I was wanting to get a pocket gun to carry during the summer while wearing shorts. I went to my favorite shop this morning to check out what they had. I was really wanting a 9mm and was even thinking about a 9mm derringer. After talking to a couple of the sales guys and looking and handling several I decided to get the Ruger LCP. I really liked the look of the bi-tone with the stainless slide but when they showed me the engraved slide model and told me it was on sale, I just couldn't justify paying $50 more for the stainless slide.

Not only did I pick up the little Ruger they also had primers (Federal and CCI) for $30 a brick and I was told they had bought 500,000 primers and they would be that price while they lasted. I picked up some small pistol and small rifle. I'll probably stop by next payday and pickup a couple more bricks.


----------



## James NM (Jan 4, 2007)

The slide is pretty, but not what I would pick for a pocket gun.

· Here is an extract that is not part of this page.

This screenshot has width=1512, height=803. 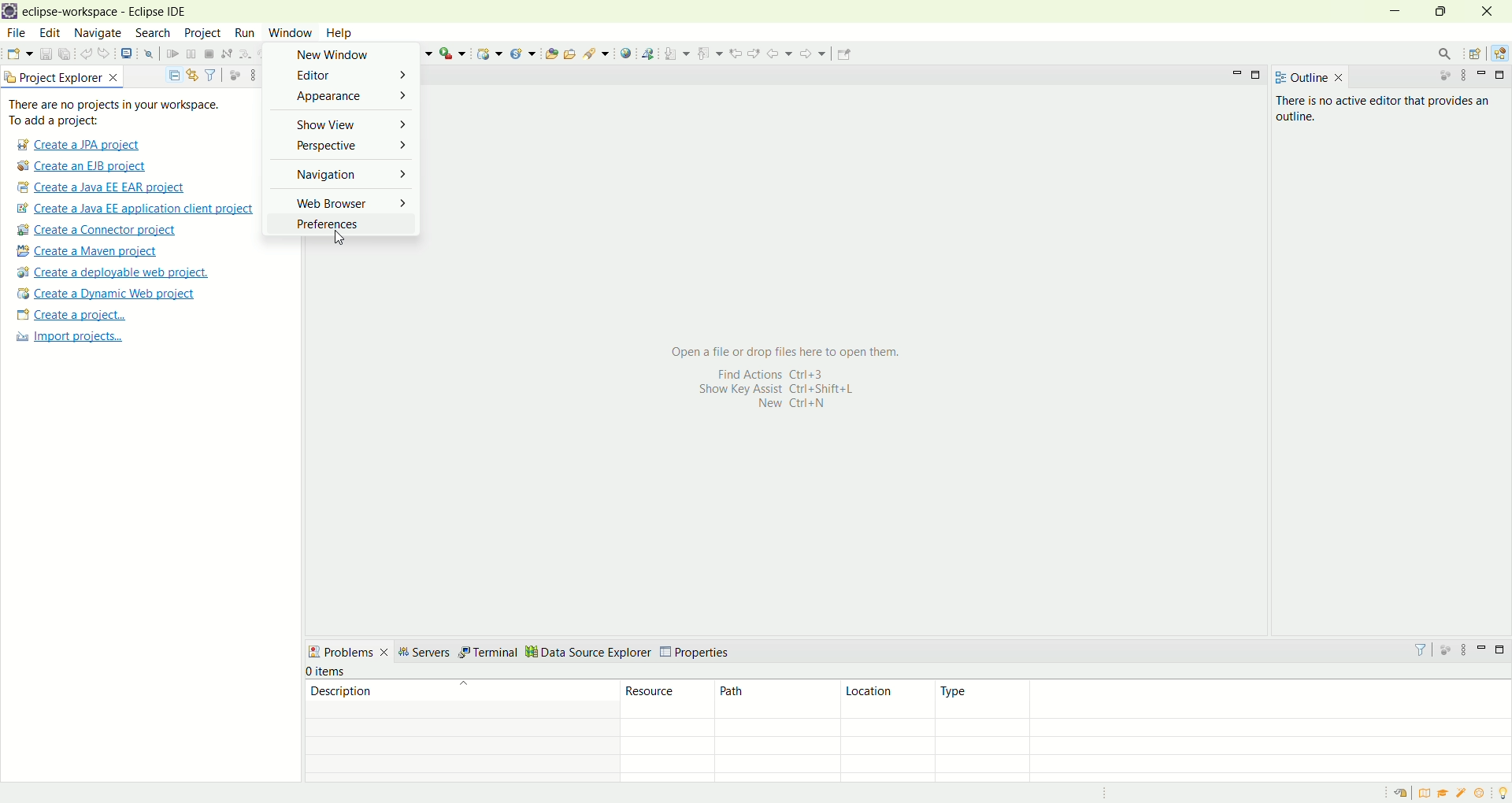 What do you see at coordinates (344, 123) in the screenshot?
I see `short view` at bounding box center [344, 123].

I sometimes carry the Keltec version in a front pocket, and the blued slide and high desert New Mexico summer heat cause rust problems. My preference for a slide finish would be stainless, or even better, hard chrome. When I bought mine several years ago, blue was the only choice.

That slide is too purdy for pocket wear and tear.


----------



## cruzthepug (Mar 16, 2008)

James NM said:


> The slide is pretty, but not what I would pick for a pocket gun.
> 
> I sometimes carry the Keltec version in a front pocket, and the blued slide and high desert New Mexico summer heat cause rust problems. My preference for a slide finish would be stainless, or even better, hard chrome. When I bought mine several years ago, blue was the only choice.
> 
> That slide is too purdy for pocket wear and tear.


It probably won't see that much use. My everyday carry is a stainless Kimber Ultra Carry and it will get carried 90% of the time.


----------



## cruzthepug (Mar 16, 2008)

Took the LCP to the range today to see what it likes to eat. Fed it 2 different HP's, and RN FMJ and a FN FMJ it likes all of them.

First 5 shots from 7 yds


----------



## dondavis3 (Aug 2, 2009)

+1 cruzthepug

I love the looks of your Ruger LCP.

I carry one all the time in a DeSantis Nemesis Holster .

Nice shooting to.

:smt1099


----------



## BeefyBeefo (Jan 30, 2008)

Nice weapon!

As noted above, probably not something I'd want to carry in my pocket reguarly. _But_, you said it probably won't see much use.

Very nice! :smt023


----------



## cougartex (Jan 2, 2010)

Very nice.


----------



## recoilguy (Apr 30, 2009)

Nice looking LCP for sure!!!

RCG


----------



## Handgun World (Oct 28, 2009)

I just got one last week like yours. Mine has LCP engraved on the top of the slide too. Mine will get carried and shot a lot!


----------